Which brings me to my second realization about gay men while living abroad: The more they stay the same in different countries, the more they change. You start to notice trends and subtle differences that might be barely perceptible to the naked eye without months of experiences and the corroboration of people who've had similar ones. I received my first inkling that dating in Cape Town would be a new and distinct challenge one week in, courtesy of Edward, a black American who had been living and studying here for one year.
Over Sunday-afternoon drinks, he made an offhand comment about the peculiar politics of dating in Cape Town. When we met up a few days later, I started to really get what he was talking about after he showed me a message he'd received from a white South African on Grindr. Edward had approached the guy, who offered the sort of specific, detailed response one might actually expect in a country that is but 20 years removed from institutionalized racial segregation.
"I'm sorry, but I do not believe in the crossing of racial barriers."His words read like an impersonal formal rejection letter in response to the unsuccessful applications of all nonwhite suitors. Edward assured me there were plenty of others just like him. In a city in which everyone, white and black, had been perfectly pleasant to me since my arrival from the more traditionally "African" (i.e., black) Johannesburg, where I'd had several racial epiphanies over five days, it was solid evidence that despite the official end of apartheid in 1994, it was still lurking in dark corners.

_Supplied records:_
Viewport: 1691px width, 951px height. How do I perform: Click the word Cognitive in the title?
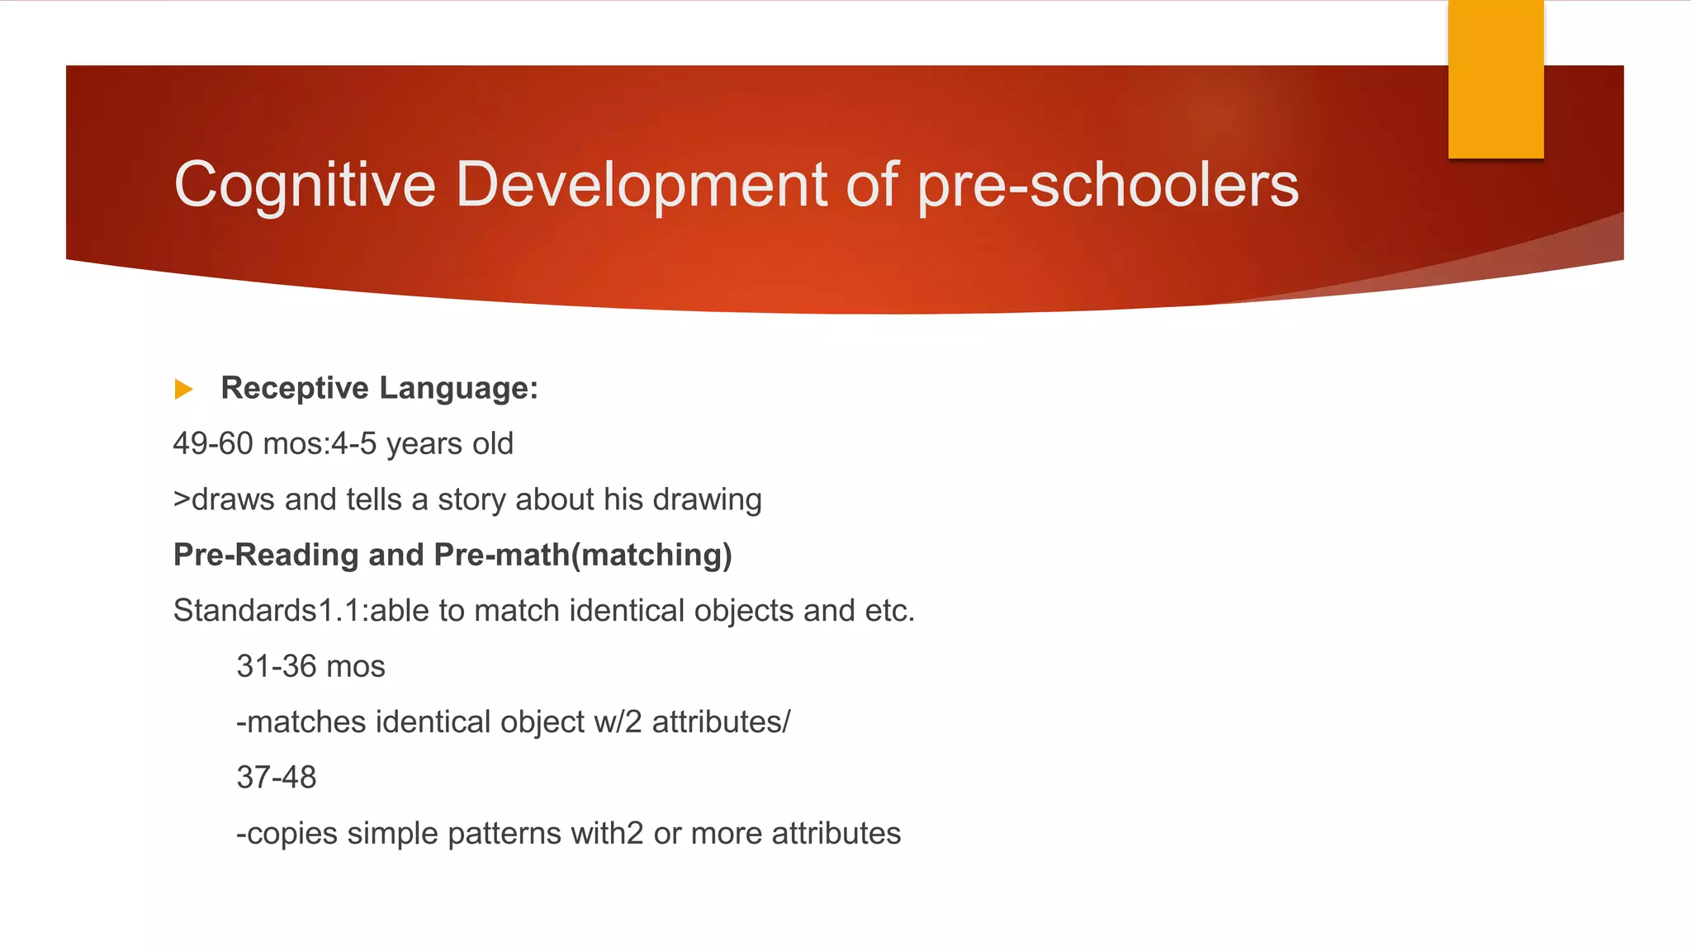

==

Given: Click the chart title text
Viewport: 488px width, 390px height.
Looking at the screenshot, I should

_Exercise instructions:_
• A. Retype the passage about dating in Cape Town from "Which brings me" to "for one year.".
• B. According to the passage about dating in Cape Town, in what year did apartheid officially end?
• C. Carry on the passage about dating in Cape Town, starting after its last sentence.
The material has no connection to the passage about dating in Cape Town.

_Results:_
• A.
Which brings me to my second realization about gay men while living abroad: The more they stay the same in different countries, the more they change. You start to notice trends and subtle differences that might be barely perceptible to the naked eye without months of experiences and the corroboration of people who've had similar ones. I received my first inkling that dating in Cape Town would be a new and distinct challenge one week in, courtesy of Edward, a black American who had been living and studying here for one year.

• B. 1994

• C.
I had seen the dynamic myself when I went out on my fifth night in town. In Zer021, the first gay club we went to ("we" being a black American, a black African, a white South African and me), the Friday-night crowd was almost exclusively black. A few blocks away at Crew, the most popular gay club in Cape Town, practically everyone was white. Crew easily could have been a bar on Oxford Street in Sydney, or one in Harrisburg, Pennsylvania. In sharp contrast to my previous experiences at Glam in BA, The Peel in Melbourne and DJ Station in Bangkok, I felt invisible and ignored there, as I still generally do in all of the gay-friendly establishments in the De Waterkant district, except for at Zer021 and among the black-African staff at Piano Bar.
For me, Cape Town has been a tale of several cities. In one, there's great diversity and contrast, with many different colors and shades converging and diverging. On one street -- Long, for instance -- you can be surrounded by black and "coloured" (mixed-race) people, while just a few blocks away -- on Kloof, or on Bree -- the bar and restaurant clientele suddenly fades from mostly black to almost totally white.
In another Cape Town -- say, an area like Hout Bay, where impoverished townships crumble adjacent to opulent mansions -- it's black, and it's white, separate and not even remotely equal. In yet another, the one that seems to exist in the minds of so many of its inhabitants, or in De Waterkant's "gay village," or on Grindr, I'm James Baldwin in my favorite chapter of Notes of a Native Son: the same but different, a true stranger in the village.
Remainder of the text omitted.